=== Article ===
Future…passion…work?

Happy 2018! I’m 33 this year…wow, haven’t blogged for over 3 years! It’s been a while, but I’ll just get straight into it.

It’s hard to know what to blog about now since the days seem to bleed in together. I do 10,000 steps a day, I have a fulltime job, we go to church on Sundays, hike on Saturdays (sometimes), watch movies at night, etc. Why did I love blogging so much before? Did I really have so much to say? Do I really have nothing to say now? The hubby blogged about not knowing what he is passionate about, and I feel the same way. I mean, I love traveling.
This year alone, went to LA three times (going another three times…four if you count Irvine), and we also went to Chicago, Seattle, and Nashville (girl’s trip) this year. We helped my parents buy a condo last year, and I’ll be helping them permanently move there next week. It has made me partially think about renovating their house in order to rent it out and seriously start my dream for passive income…maybe that is what I want in life? Rather than having to work hard for money, have money work hard for ME! And honestly…I feel like I am not fit to do full time 40 hours/week work…I would rather do errands or cook or talk with close friends or travel.

=== Given instruction ===
Continue the blog post about passion and work from the point where it stops.

=== Data lines ===
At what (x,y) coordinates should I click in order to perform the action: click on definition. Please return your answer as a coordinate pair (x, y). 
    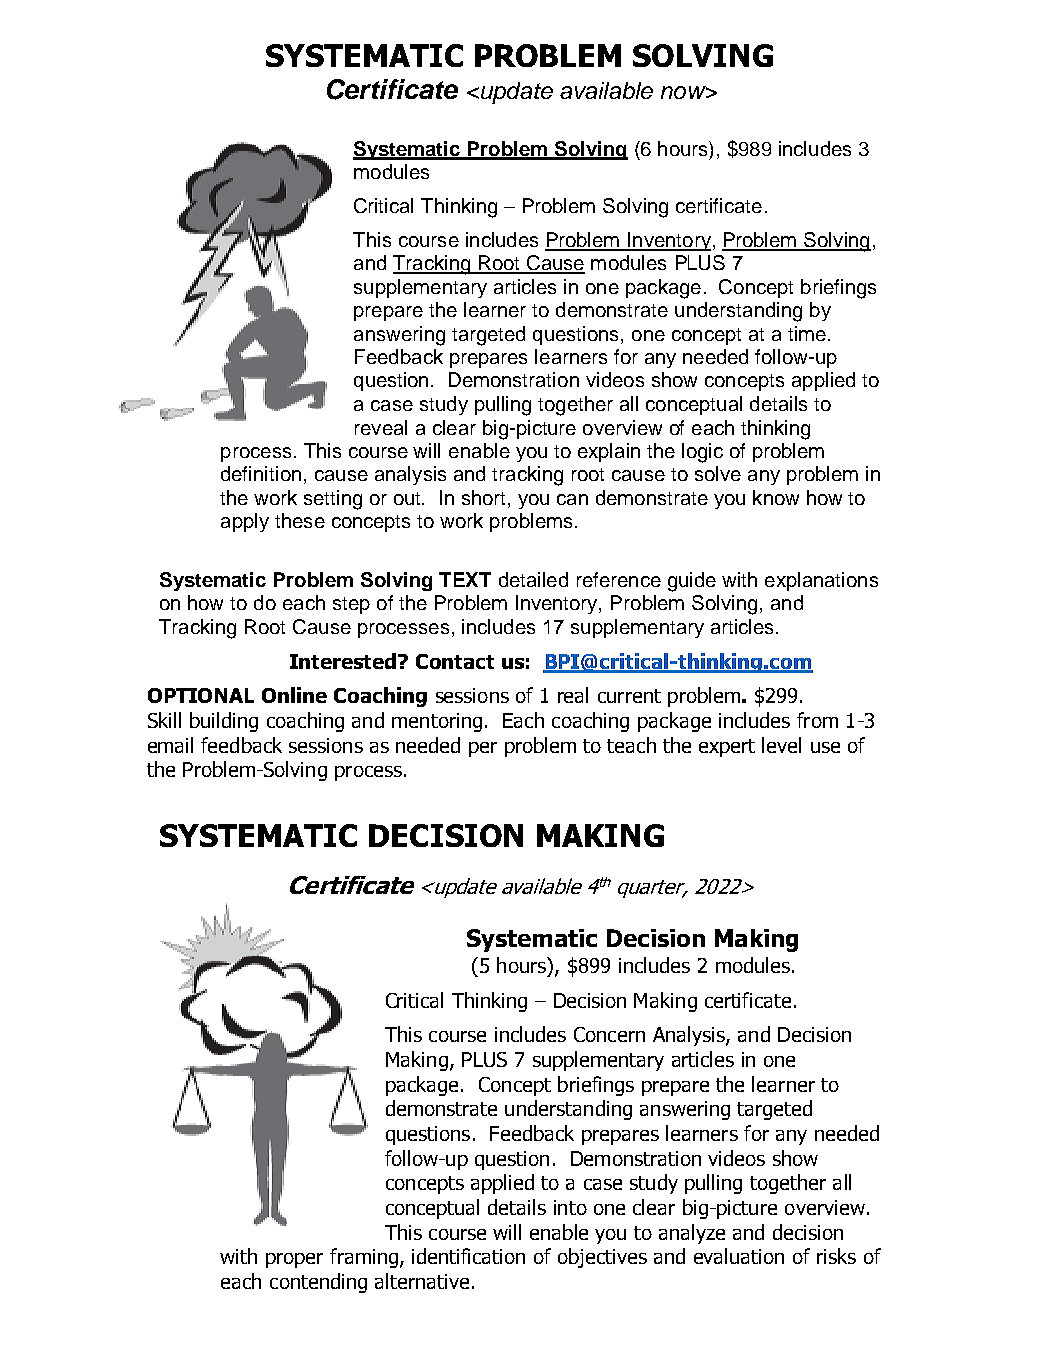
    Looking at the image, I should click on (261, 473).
---
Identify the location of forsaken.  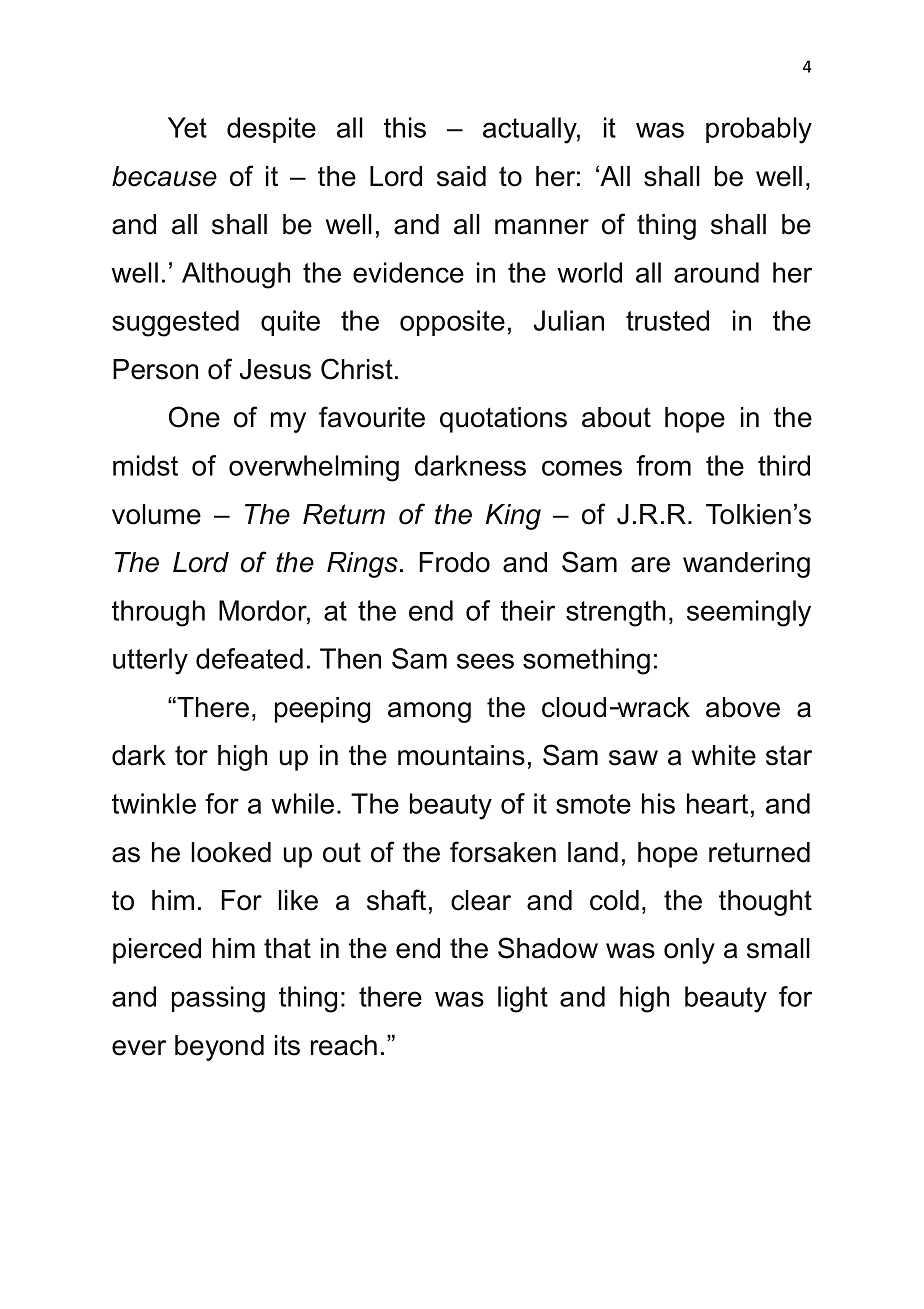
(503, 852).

=== Response to this exercise ===
I am always planning on when my next day off is and I try to take at least 2-3 days off a month. I know that is a customary want to have full time work, but…why do we have to be most people if we have been given the resources to survive and thrive? If we only have one life to live, you should glorify God in anything that you do. He never said that working full time IS necessary…if you do it, do it to the best of your ability…but what if full time work is just eating away at you? My back does not like sitting for so long and I don’t always like my work duties. I went into accounting because it’s stable…and another word for that is BORING. Not sure what God has in store for me, but I should probably try to be more active in making a change before my life just passes before my eyes.